__SOURCE DOCUMENT__
-------
August 28, 2018 - Domino

Music about love never gets old. We write about it over and over and over again, and it doesn’t bring us any closer to understanding it. But the activity of seeking to understand the profound complexity of human emotions leaves behind a residue with an iridescent sheen, mesmerizing like a puddle of motor oil on the ground of a parking lot. This is the art we love, we hate, we devour, we regurgitate, we study, all to gain some sense of identity. 

The unbridled honesty of Tirzah’s first album Devotion is a thing of beauty. We have been waiting for this album to drop for years, and it was well worth the wait. Tirzah and Micachu, longtime friend and collaborator and the album’s producer, did not rush through the craft or bend to the pressures of the market. These are songs that have been slowly cooking for a long time. They are informal, loose, and they effortlessly share with us an intimate picture of a love life. Not a love life with pulsing one-dimensional cinematic drama, but a story of the casual, everyday dynamics between two lovers. There are ups and downs and impulsivities that are easy to relate to. “I’m only trying to be real, don’t reject the way I feel.” It’s grappling with what it’s like to be a woman in a culture that views your sex as weaker because of emotions, and to be in a love that pours out of you openly anyway, and to be fearlessly accepting of that overflow rather than opposed to it. These are devotionals to the experience of an everyday, modern love story, and it’s a pleasure to melt into the worship space.
-------
__DATASET RECORDS__
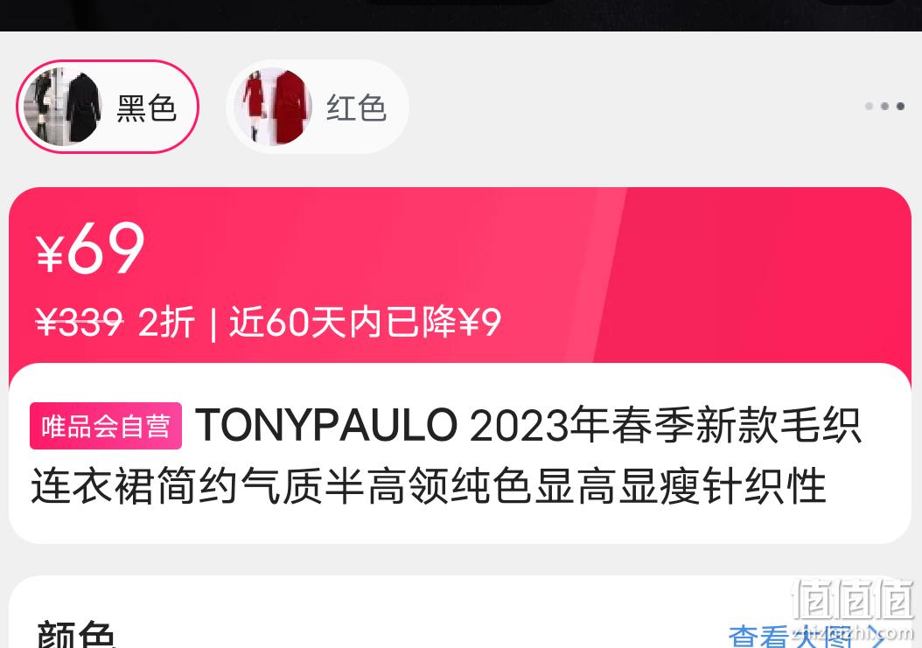Tap the second line of product title

(x=429, y=487)
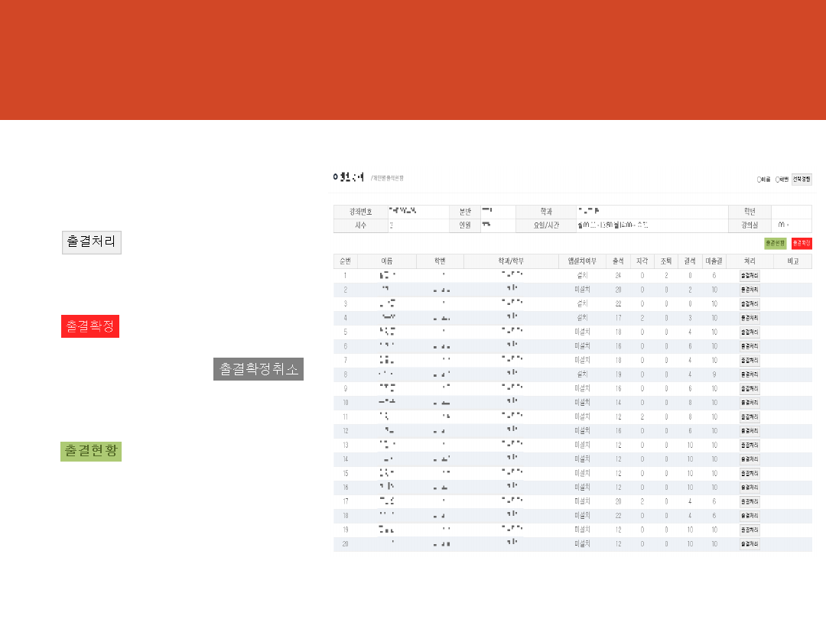This screenshot has height=619, width=826.
Task: Click the 미출결 column header
Action: (714, 261)
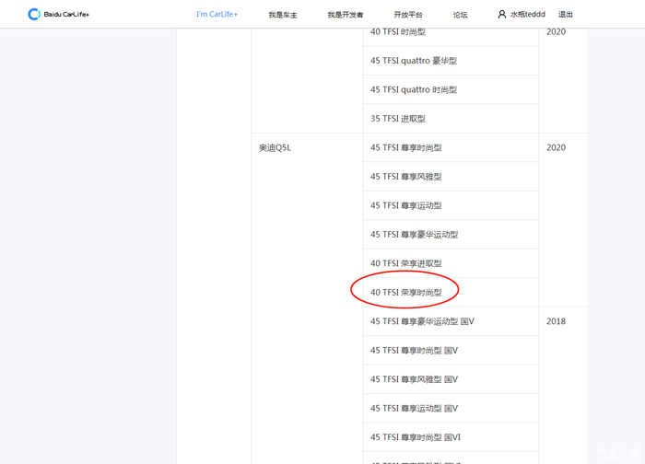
-------
Could you repeat the review of Tirzah's album Devotion word for word, from start to finish?

August 28, 2018 - Domino

Music about love never gets old. We write about it over and over and over again, and it doesn’t bring us any closer to understanding it. But the activity of seeking to understand the profound complexity of human emotions leaves behind a residue with an iridescent sheen, mesmerizing like a puddle of motor oil on the ground of a parking lot. This is the art we love, we hate, we devour, we regurgitate, we study, all to gain some sense of identity. 

The unbridled honesty of Tirzah’s first album Devotion is a thing of beauty. We have been waiting for this album to drop for years, and it was well worth the wait. Tirzah and Micachu, longtime friend and collaborator and the album’s producer, did not rush through the craft or bend to the pressures of the market. These are songs that have been slowly cooking for a long time. They are informal, loose, and they effortlessly share with us an intimate picture of a love life. Not a love life with pulsing one-dimensional cinematic drama, but a story of the casual, everyday dynamics between two lovers. There are ups and downs and impulsivities that are easy to relate to. “I’m only trying to be real, don’t reject the way I feel.” It’s grappling with what it’s like to be a woman in a culture that views your sex as weaker because of emotions, and to be in a love that pours out of you openly anyway, and to be fearlessly accepting of that overflow rather than opposed to it. These are devotionals to the experience of an everyday, modern love story, and it’s a pleasure to melt into the worship space.